Reputation: 31
I have a Perl script which reads two files and processes them.
The first file - info file - I store it as a hash (3.5 gb)
The second file - taregt file - I am processing by using information from the info file and other subroutines as designed. (This file, target, ranges from 30 - 60 gb)
So far working are:
I want to run on all chunks in parallel:
while(chunks){
# do something
sub a {}
sub b {}
}
So basically, I want to read a chunk, write its output and do this for multiple chunks at the same time. The while loop reads each line of a chunk file, and calls on various subroutine for processing.
Is there a way that I can read chunks in background?
I don't want to read info file for every chunk as it is 3.5gb long and I am reading it into hash, which takes up 3.5gb everytime.
Right now the script takes 1 - 2hrs to run for 30-60gb.
Upvotes: 2
Views: 1285
Reputation: 3465
What's about module File::Map
(memory mapping), it can easy read big files.
use strict;
use File::Map qw(map_file);
map_file my $map, $ARGV[0]; # $ARGV[0] - path to your file
# Do something with $map
Upvotes: 1
Reputation: 57600
A 3.5GB hash is very big, you should consider using a database instead. Depending on how you do this, you can keep accessing the database via the hash.

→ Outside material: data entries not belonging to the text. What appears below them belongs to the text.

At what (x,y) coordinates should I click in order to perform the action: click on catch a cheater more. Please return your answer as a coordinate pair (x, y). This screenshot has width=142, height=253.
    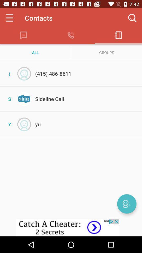
    Looking at the image, I should click on (71, 228).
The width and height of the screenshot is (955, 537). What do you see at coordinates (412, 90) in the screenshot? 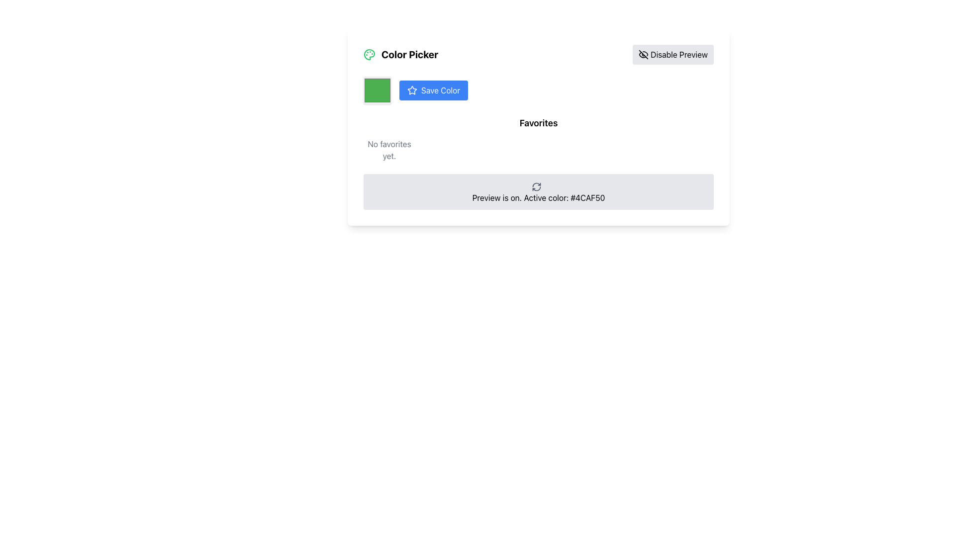
I see `the light blue star icon located in the top section of the interface, which is used for favorite or rating features` at bounding box center [412, 90].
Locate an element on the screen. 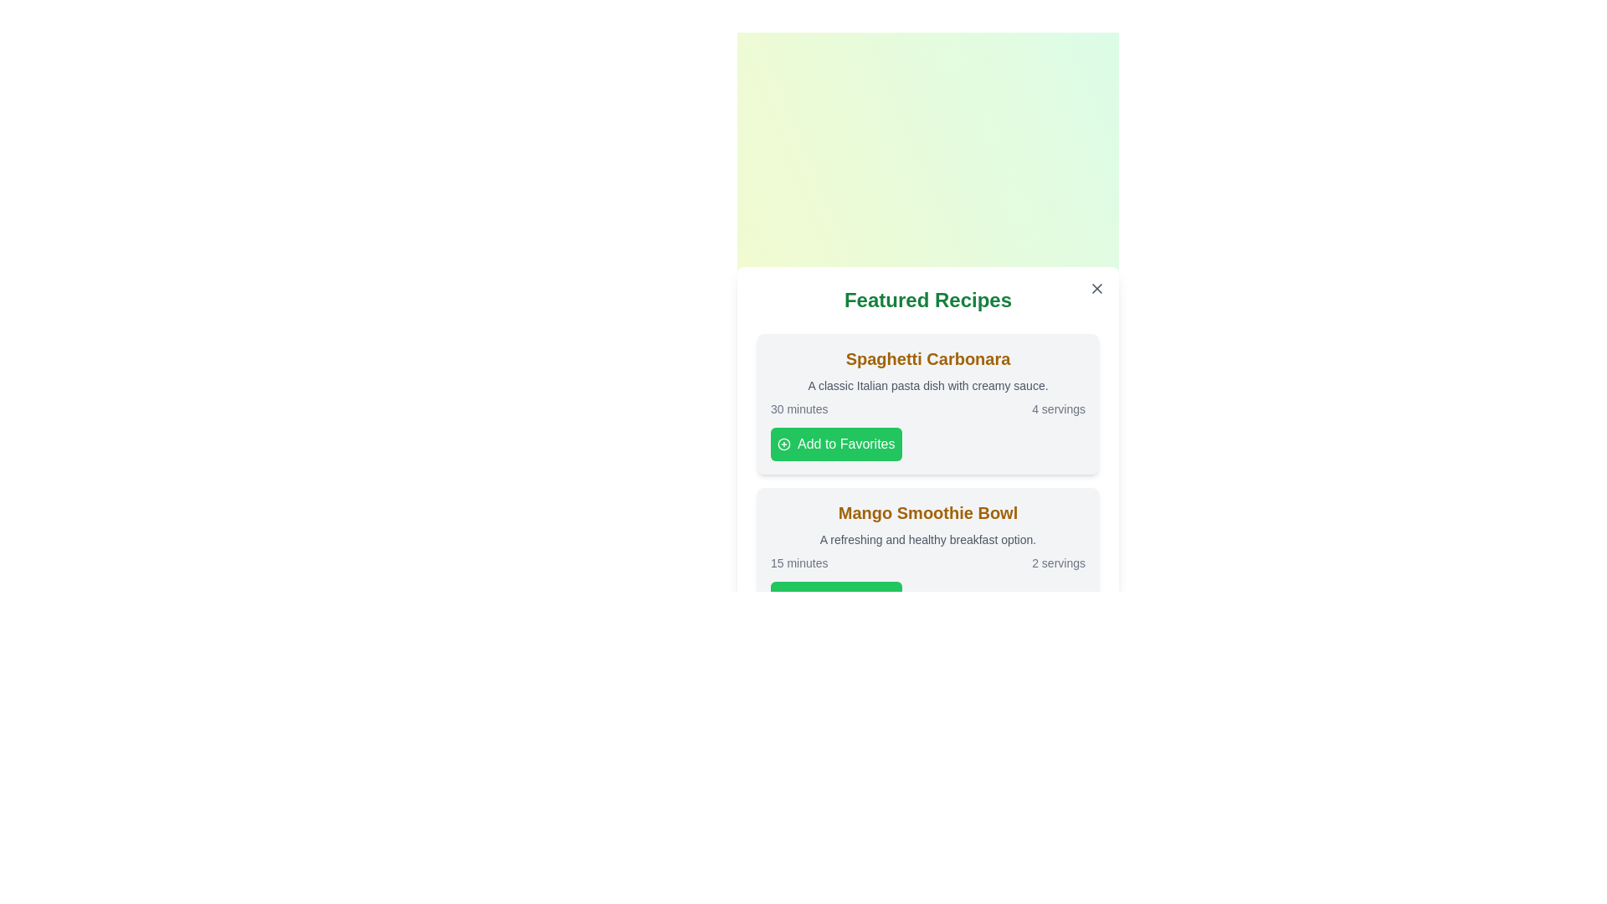  the non-interactive Text label displaying the number of servings for the associated recipe, located in the lower recipe card, to the right of the '15 minutes' text is located at coordinates (1058, 562).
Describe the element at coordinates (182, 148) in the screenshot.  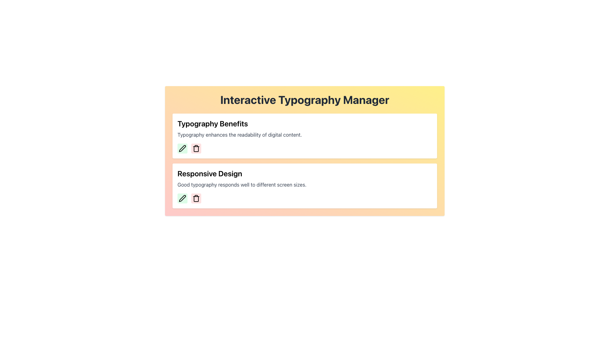
I see `the edit icon button located in the second section of the 'Responsive Design' list to initiate an edit action` at that location.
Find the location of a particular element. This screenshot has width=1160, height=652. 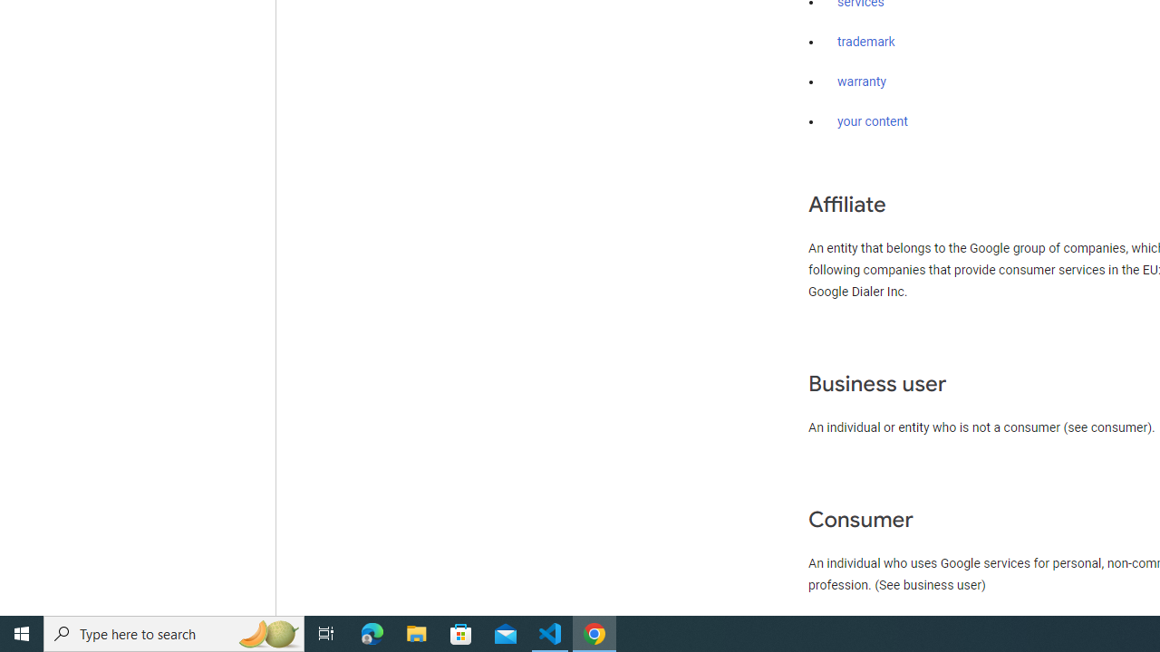

'your content' is located at coordinates (873, 122).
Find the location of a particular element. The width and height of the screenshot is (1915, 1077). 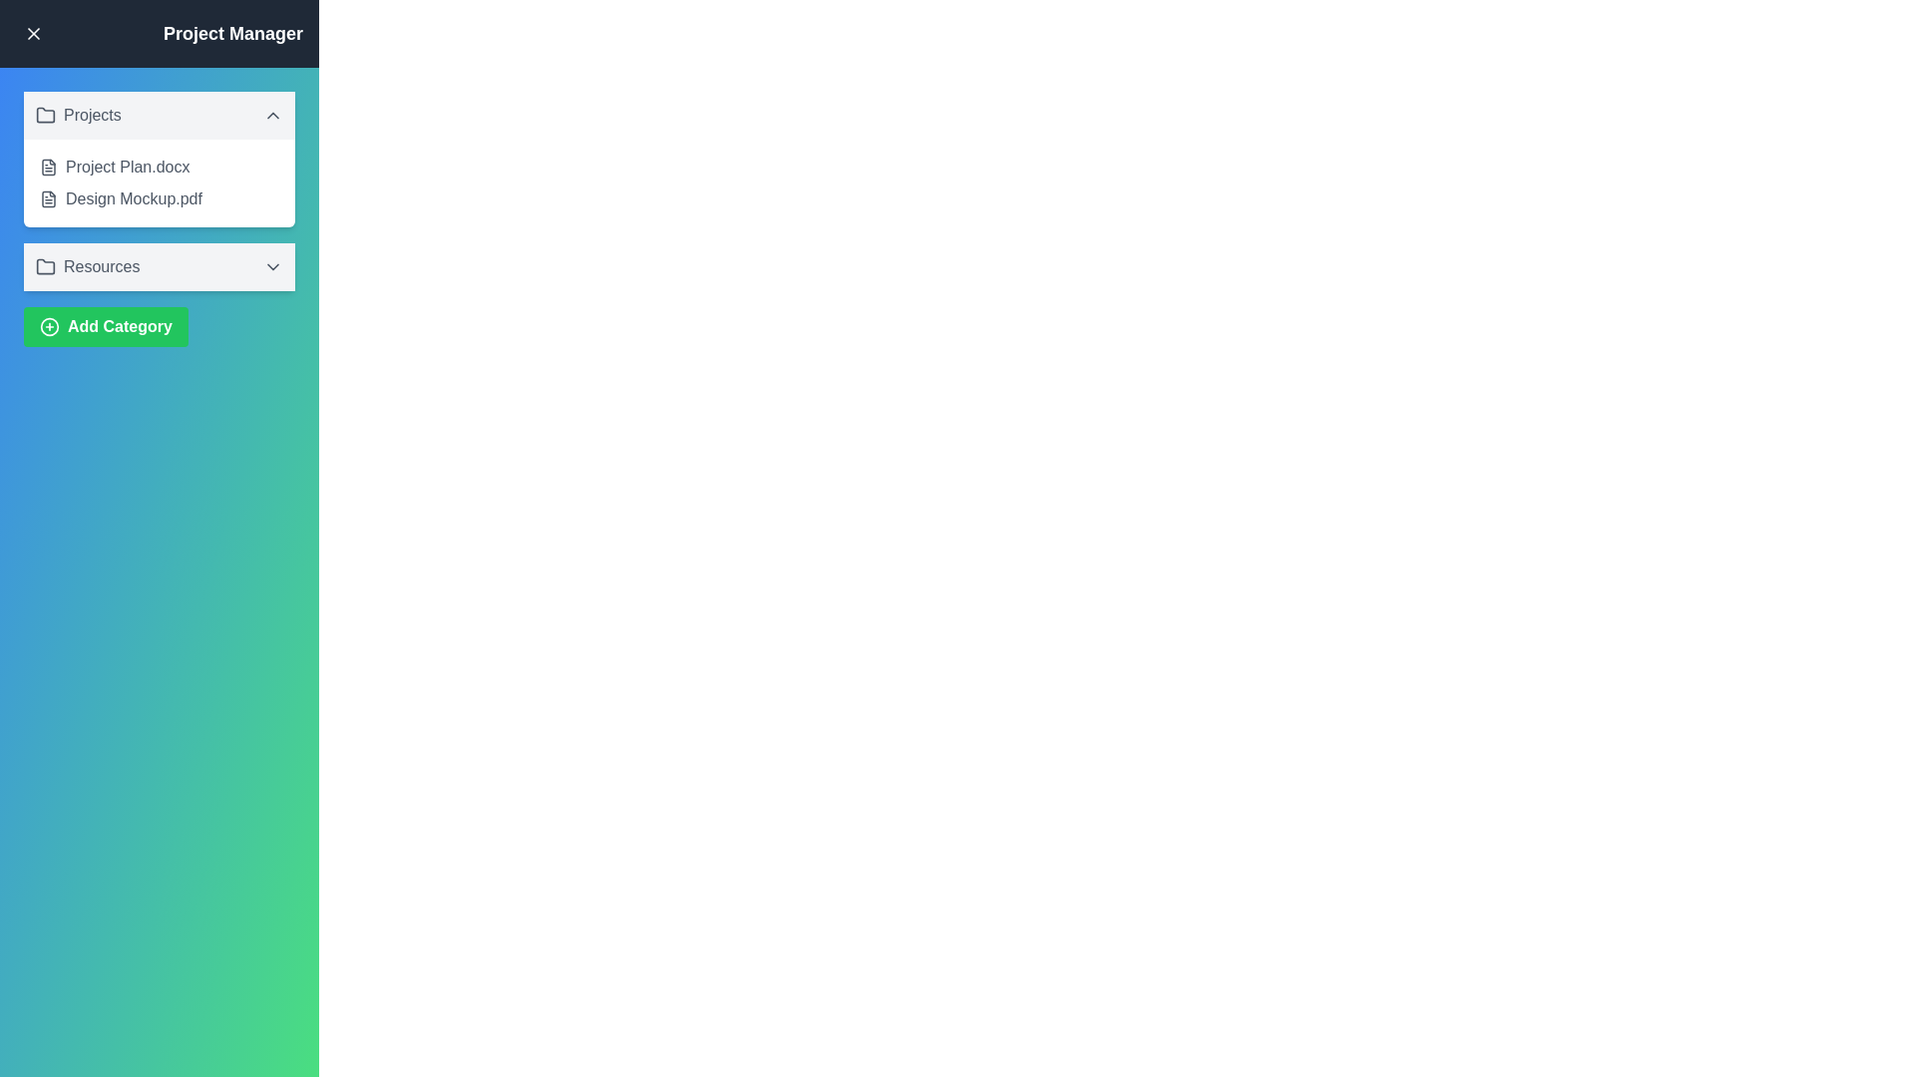

the icon representing the file 'Design Mockup.pdf' located in the 'Projects' section of the sidebar menu is located at coordinates (48, 199).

If memory were a non-issue, fork
ing would be the easiest solution. However, this duplicates the process, including the hash, and would only result in unneccessary swapping.
If you cannot free some memory, you should consider to use threads
. Perl threads only live inside the interpreter and are invisible to the OS. These threads have a similar feel to fork
ing, however, you can declare variables as :shared
. (You have to use threads::shared
)
See the official Perl threading tutorial
Upvotes: 1